> _Set exercise 1_
In the records, shift every coordinate in the answers up by 95 and write out again the lines from the line with "Task: Click the" up to and including the line with "pyautogui.click(x=656, y=130)", requests included. Leave the pictures out of your answer.

> _Excerpted text_

Few important tips for your first trackday:
get tire pressure right. Probably something like 29 rear / 31 front cold for most street tires (should see 3-4psi increase when you check immediately after pulling off track). See your local track tire vendor for correct cold temps that day.
after your first session, pay the local vendor $30-50 bucks for suspension setup (for the weekend if you want!)
get instruction, its free from the trackday provider and will have the most significant impact on your riding
don't throttle into turns. Don't throttle through turns. Generally brake to slowest part of corner, and gas away. If you overslow, do not add throttle, this is the easiest way to tuck the front.
do not add lean angle and throttle at the same time.
eyes up, scan. The further ahead you look the more information you have to stay calm. Don't get too far ahead and lose track of where you are. Look where you want to go, not at what you need to avoid (look through other riders, look toward the exit of the turn, etc)
stay loose, be smooth. you should be able to remove your inside hand from the bars while cornering.
Don't get upset when a kid on a 300 or 250 smokes you.
Don't panic brake. You can brake INTO a corner as long as you never let go of the brake lever. Do NOT "grab" the brake lever. DO NOT GRAB. Smoothly and gently apply brakes and you will be able to use them whenever you need to.
be safe, have fun, don't ride above your head.

> _Records for this task_
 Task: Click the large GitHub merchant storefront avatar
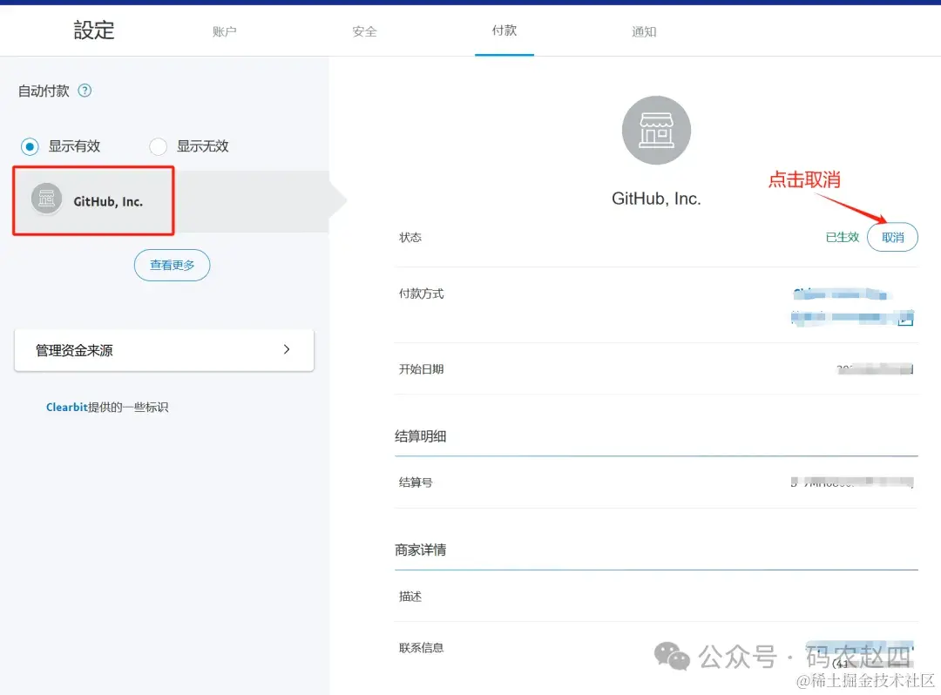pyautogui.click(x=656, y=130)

...

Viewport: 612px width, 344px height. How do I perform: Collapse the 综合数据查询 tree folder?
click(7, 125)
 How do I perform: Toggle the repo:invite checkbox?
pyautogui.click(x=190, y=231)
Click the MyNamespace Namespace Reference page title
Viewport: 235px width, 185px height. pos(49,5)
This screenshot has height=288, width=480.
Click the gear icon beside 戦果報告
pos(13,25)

> _Set exercise 2_
Answer these questions on the trackday tips:
(a) What cold tire pressures does the text suggest for most street tires?
(b) How much does it say to pay the local vendor for suspension setup?
(c) Which hand should you be able to remove from the bars while cornering?

> _Worked solution 1_
 Task: Click the large GitHub merchant storefront avatar
pyautogui.click(x=751, y=225)

> _Worked solution 2_
(a) About 29 psi rear and 31 psi front.
(b) $30 to $50.
(c) Your inside hand.